=== Provided passage ===
****

Sunday, August 15, 2010

1st Hearing, 26 July 2010: Arrest warrants issued against 4 Jamaat leaders

The first hearing of the Tribunal took place on 26 July and dealt with a prosecution petition, lodged a day earlier, asking the tribunal to issue arrest warrants against four Jamaat-e-Islami leaders - Jamaat Ameer Motiur Rahman Nizami, its Secretary General Ali Ahsan Muhammad Mojahid and senior assistant secretaries general Muhammad Kamaruzzaman and Abdul Quader Molla.

The Daily Star quoted the Chief Prosecutor, Golam Arif Tipu, as telling journalists, after he had filed the petitions, that:
"We have submitted a petition against the Jamaat leaders seeking necessary lawful steps from the tribunal to keep them confined. We made the prayer so that they cannot escape or create obstruction in the investigation and that the investigation agency can smoothly conduct probes into the allegations against them of committing genocide, murder, rape, torture, loot, and arson during the Liberation War of 1971."
The registrar of the tribunal confirmed to me that the arrest warrant was sought on the basis of investigation into two cases that had originally been filed as normal criminal cases at police stations.

One was a case initially filed with Pallabi Police Station in 2008 by Mohammad Amir Hossain Mollah, a wounded freedom fighter and resident of Pallabi's Duaripara, accusing the four Jamaat men along with three other, and three non-Bangalees for the massacre of 345 people.

The case was sent to the Tribunal on July 21 this year by the Chief Metropolitan Magistrate's court.

The second case was filed with Keraniganj Police Station in 2007

At the hearing on 26 July (at which I was not present), the prosecution requested the Tribunal to issue arrest warrants on the basis of rule 9 of the Rules of Procedure, that the arrests were "necessary for adequate and effective investigation."

****

(Dataset excerpt)
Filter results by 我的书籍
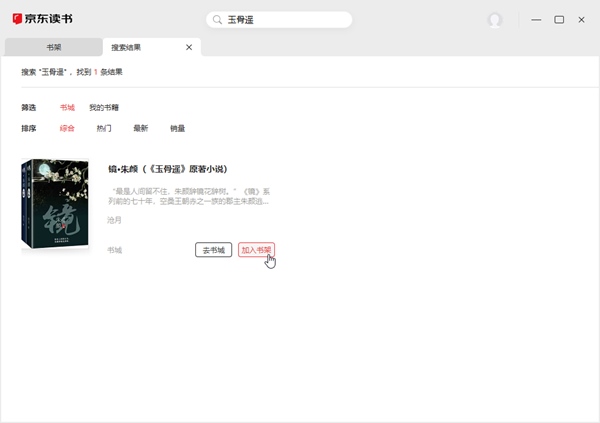The height and width of the screenshot is (423, 600). [104, 107]
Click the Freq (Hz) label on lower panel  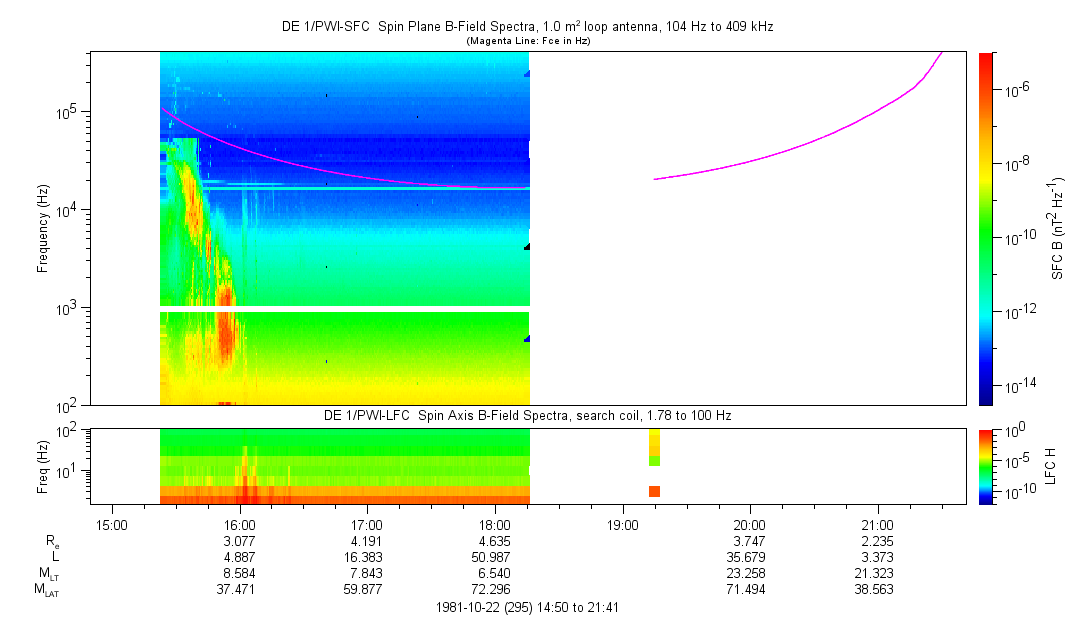pos(43,465)
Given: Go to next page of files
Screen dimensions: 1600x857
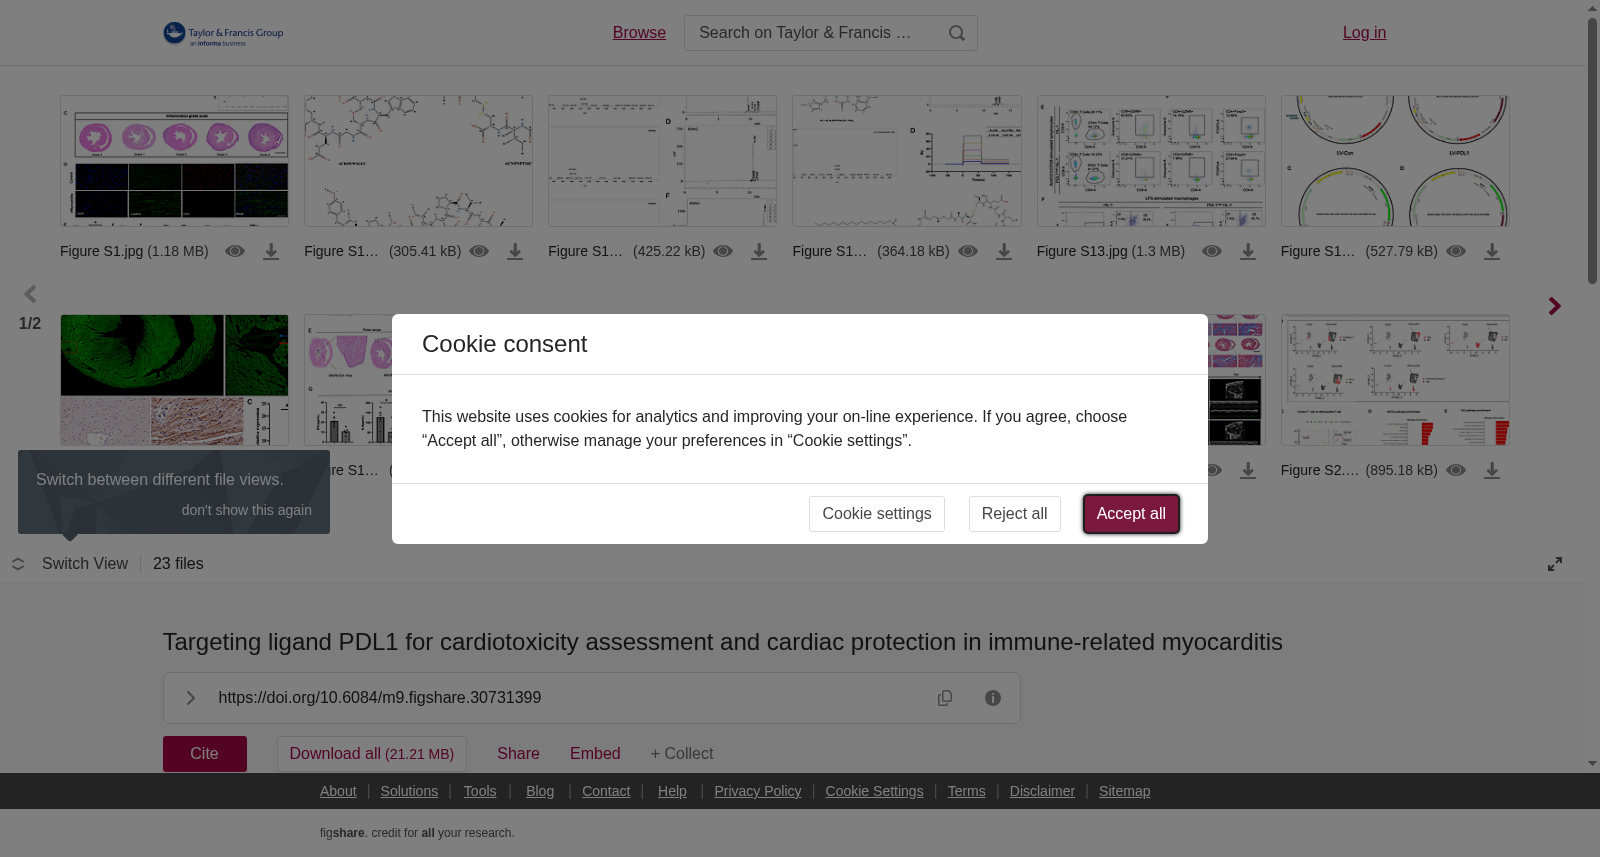Looking at the screenshot, I should click(1554, 306).
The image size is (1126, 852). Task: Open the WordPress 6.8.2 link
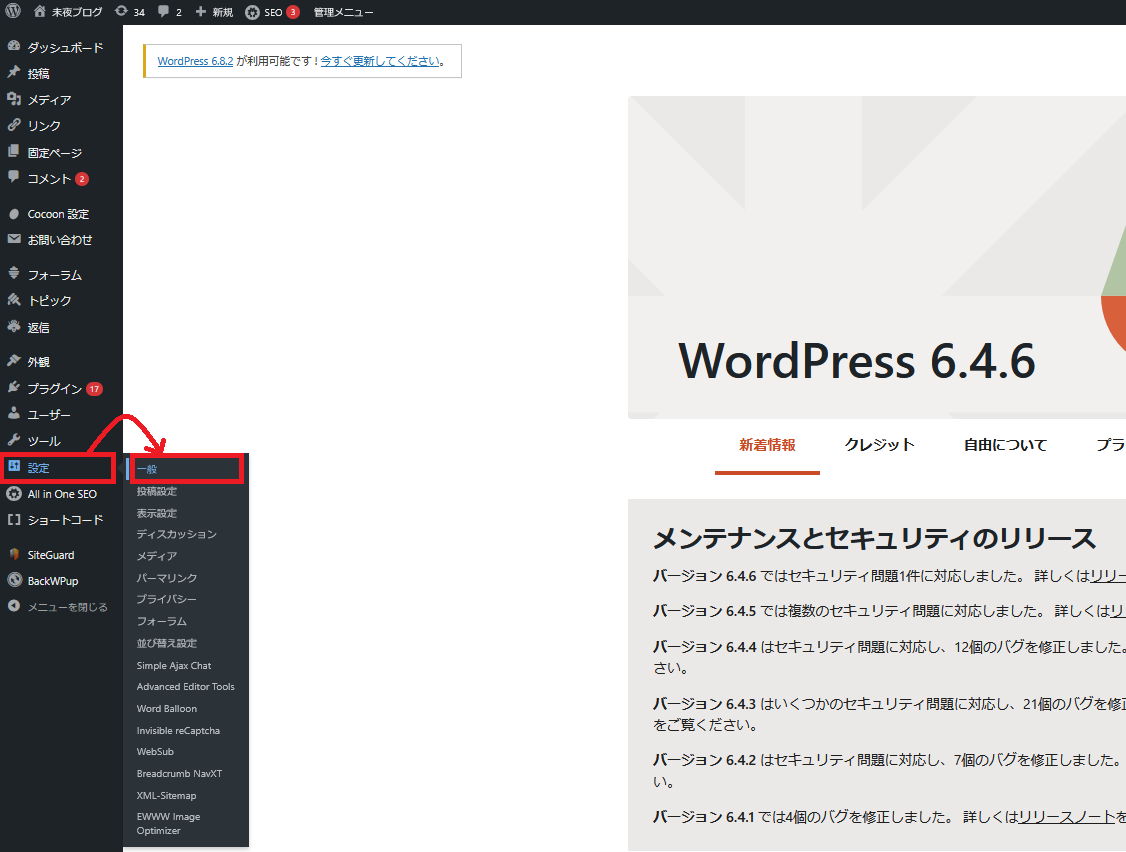click(x=195, y=61)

****

=== Job ===
Translate this sentence from the hearing report into Spanish: "The case was sent to the Tribunal on July 21 this year by the Chief Metropolitan Magistrate's court." The rows are separate material with no connection to the hearing report.

=== Result of the exercise ===
El caso fue remitido al Tribunal el 21 de julio de este año por el juzgado del Magistrado Metropolitano Jefe.